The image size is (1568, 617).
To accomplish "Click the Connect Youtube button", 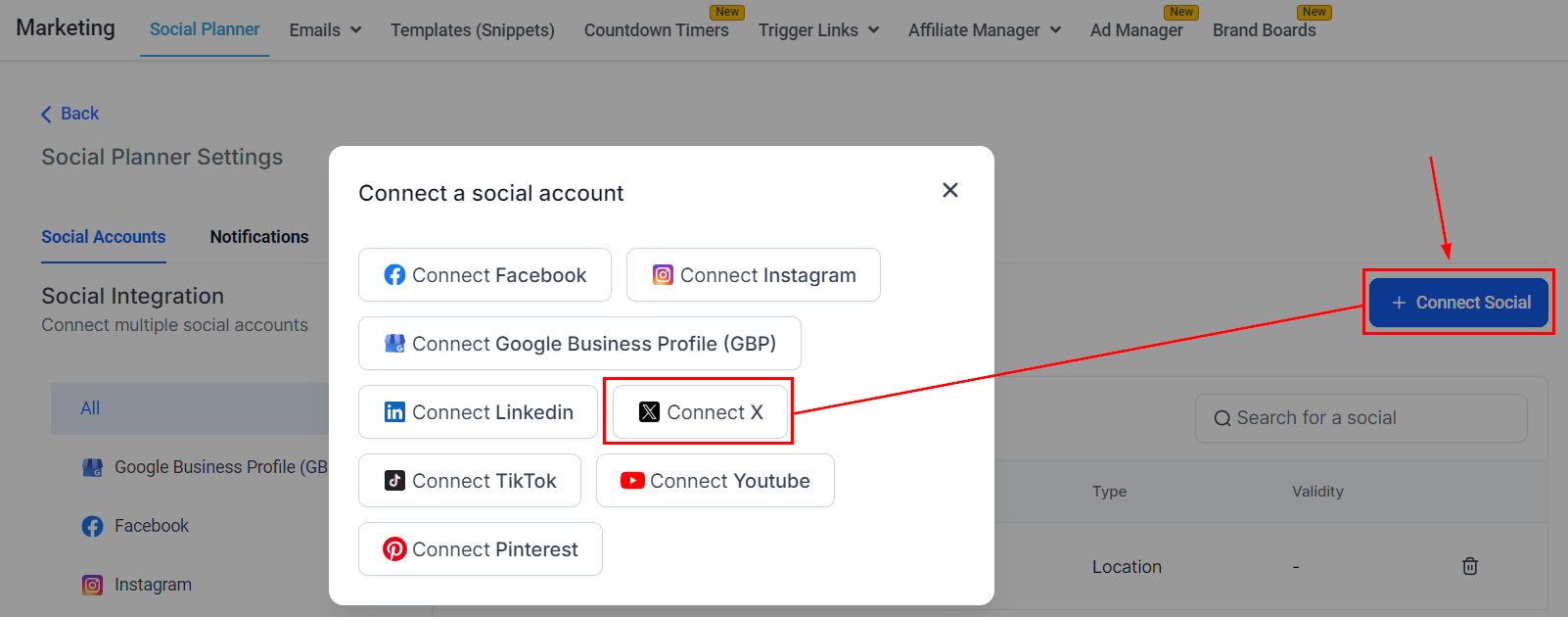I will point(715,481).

::::::

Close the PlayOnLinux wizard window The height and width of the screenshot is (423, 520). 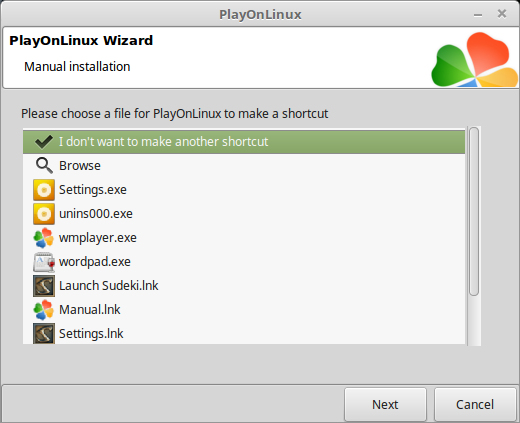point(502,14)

::::::

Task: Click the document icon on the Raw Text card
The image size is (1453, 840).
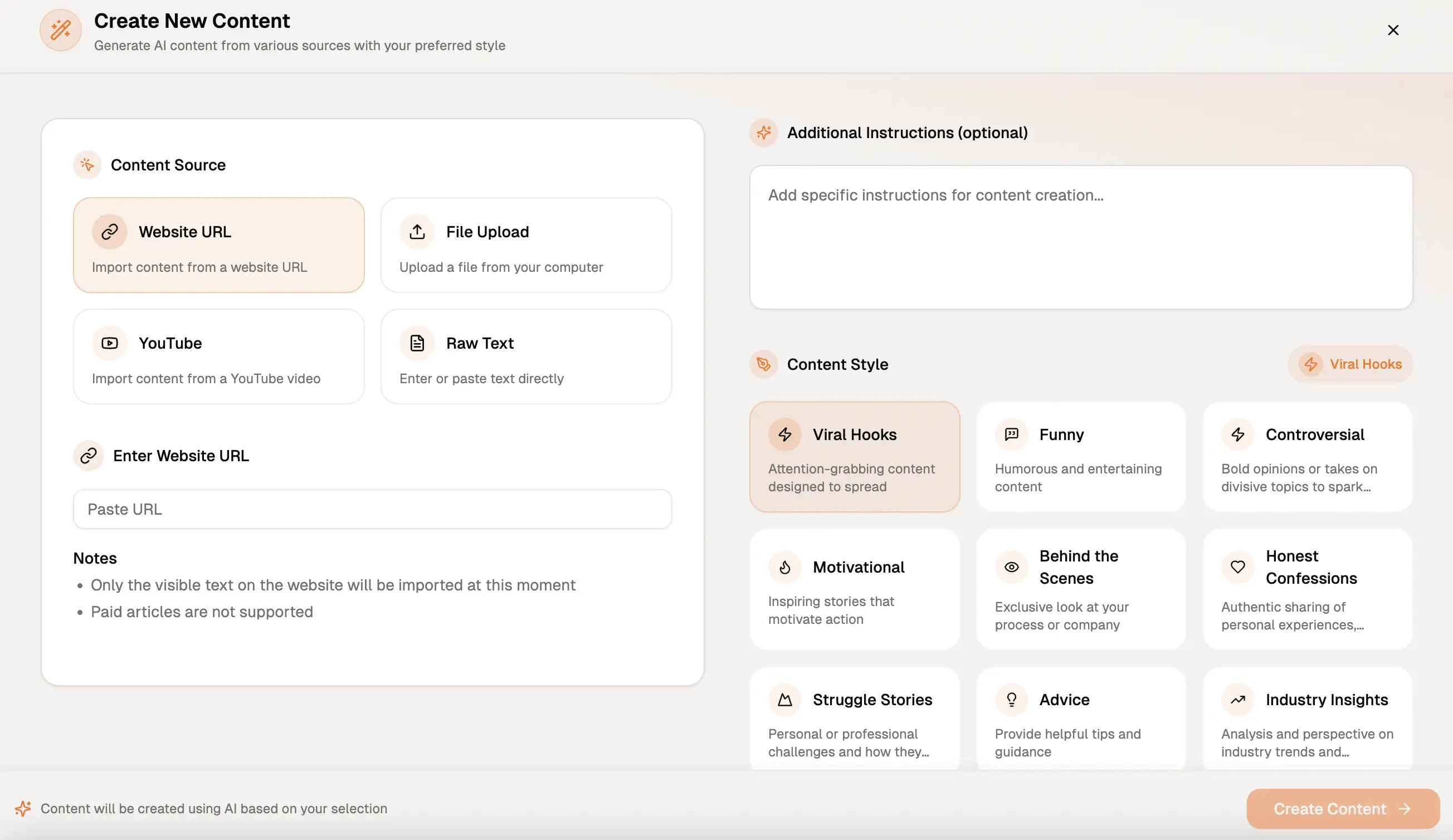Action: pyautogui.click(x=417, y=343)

::::::

▶ _Treść zadania_
Zwróć bez zmian wszystkie wiersze od tego, w którym występuje „Task: Click the”, aż do tego, w którym występuje „Action: pyautogui.click(x=417, y=343)”, łącznie z obydwoma. Nie umieszczaj w odpowiedzi obrazów.

▶ _Poprawna odpowiedź_
Task: Click the document icon on the Raw Text card
The image size is (1453, 840).
Action: pyautogui.click(x=417, y=343)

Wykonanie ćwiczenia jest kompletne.